Here is a program that uses this function, which you can find in
vowel_counts.py:
import sys
def count(letters, text):
    # create an empty dictionary
    counts = {}
    # loop through all of the letters we are counting
    # and initialize their counts to zero
    for letter in letters:
        counts[letter] = 0
    # loop through all of the letters in the text
    # be sure to convert to lowercase
    for c in text.lower():
        # if this letter is one we are counting, add 1 to its count
        if c in counts:
            counts[c] += 1
    # return the dictionary
    return counts
def main(text):
    # count how many times each vowel occurs in the text
    vowel_counts = count('aeiou', text)
    # print out the dictionary
    print(vowel_counts)
if __name__ == '__main__':
    main(sys.argv[1])We can test this program by giving it another string:
% python vowel_counts.py "I am going to double major in Computer Science and Journalism"
{'a': 4, 'e': 4, 'i': 5, 'o': 6, 'u': 3}Looks like it works!

States
To practice this, we are going to write a program that has a group of people enter their home state or country. After all of the places are entered, the program then prints out how many people are from each place. For example:
% python place_count.py
State or Country: Delaware
State or Country: Montana
State or Country: Pakistan
State or Country: Iran
State or Country: Montana
State or Country: Pakistan
State or Country: India
State or Country: California
State or Country:
{'Delaware': 1, 'Montana': 2, 'Pakistan': 2, 'Iran': 1, 'India': 1, 'California': 1}Here is a function to do compute the dictionary:
def get_places():
    # create an empty dictionary
    places = {}
    while True:
        # get a place
        place = input('State or Country: ')
        # break if we are done
        if not place:
            break
        # if this place is not in the dictionary yet
        # then initialize this place to zero
        if place not in places:
            places[place] = 0
        # increment this place by one
        # this doesn't cause an error because we were sure
        # to initialize it to zero above
        places[place] += 1
    # return the dictionary
    return placesNotice that this follows a similar pattern as when we counted values.
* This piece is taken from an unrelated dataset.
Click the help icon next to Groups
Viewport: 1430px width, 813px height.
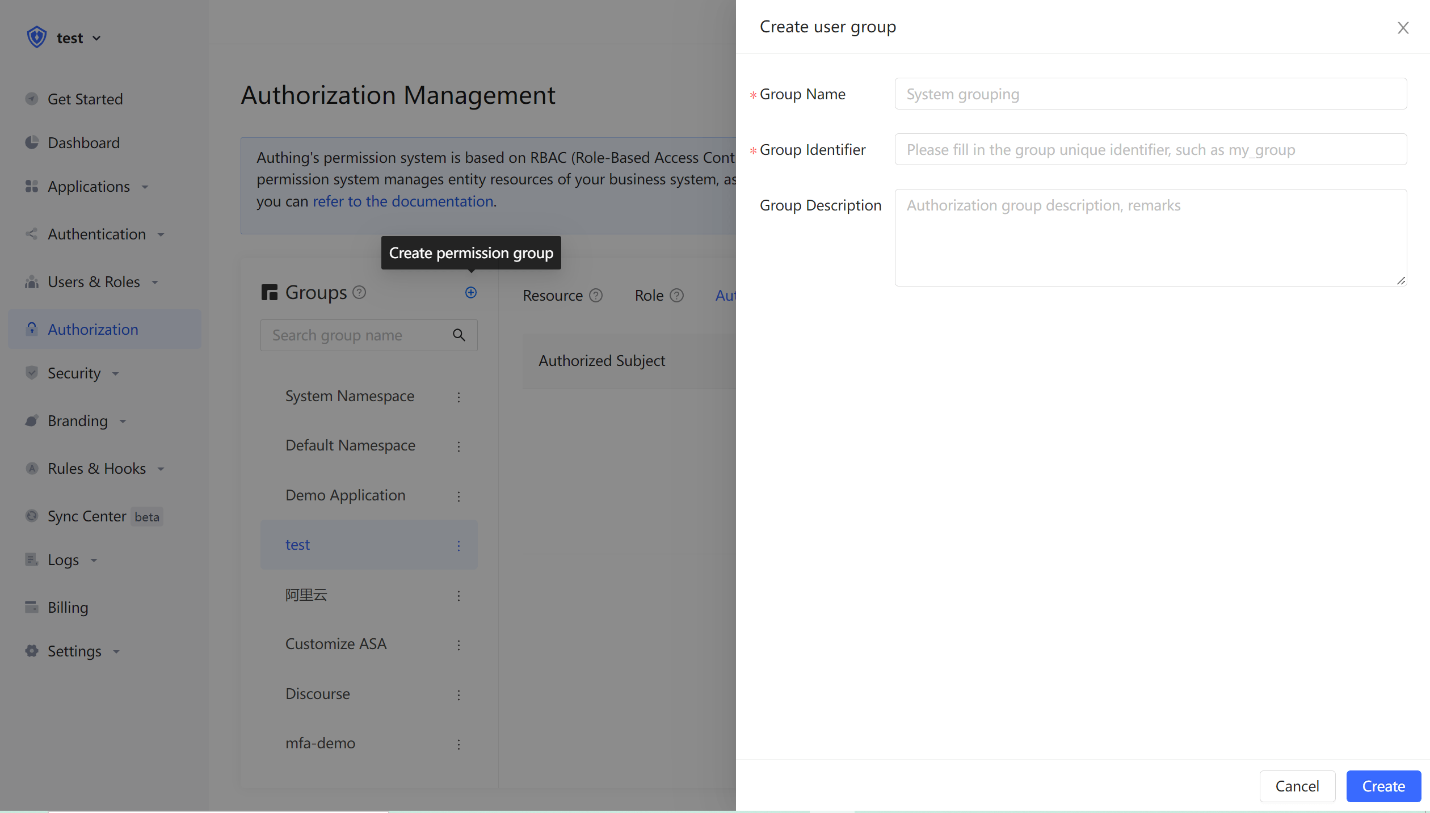359,292
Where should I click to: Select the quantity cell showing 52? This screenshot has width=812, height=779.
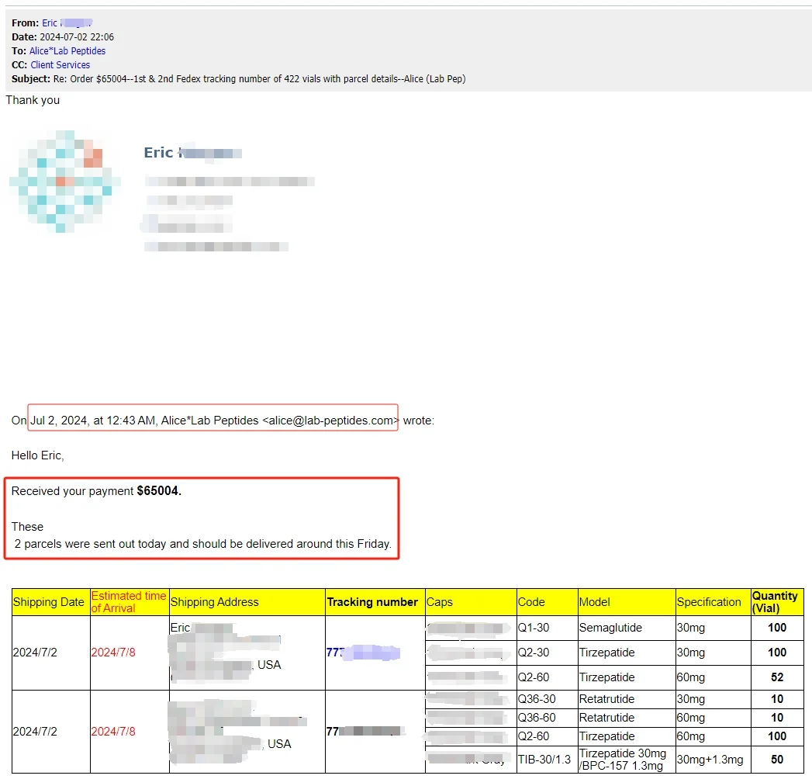[x=777, y=677]
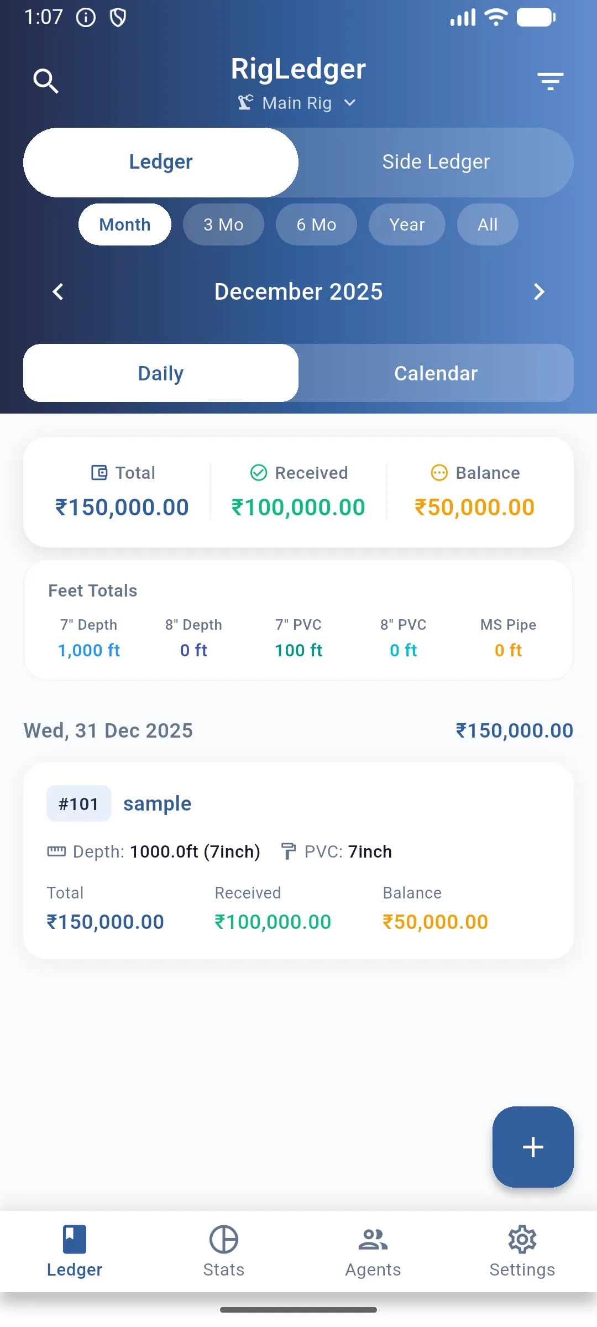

However, the difference here is that we don’t know the keys for the dictionary in advance. If we are counting vowels, the keys are always “aeiou”. But for this problem, the keys are whatever states and countries people enter.
We can handle this problem by using this code:
if place not in places:
    places[place] = 0Whenever we find a place that is not in the dictionary, then we initailize its value to zero.
Here is a complete program using this function, which you can find in
places_count.py:
def get_places():
    # create an empty dictionary
    places = {}
    while True:
        # get a place
        place = input('State or Country: ')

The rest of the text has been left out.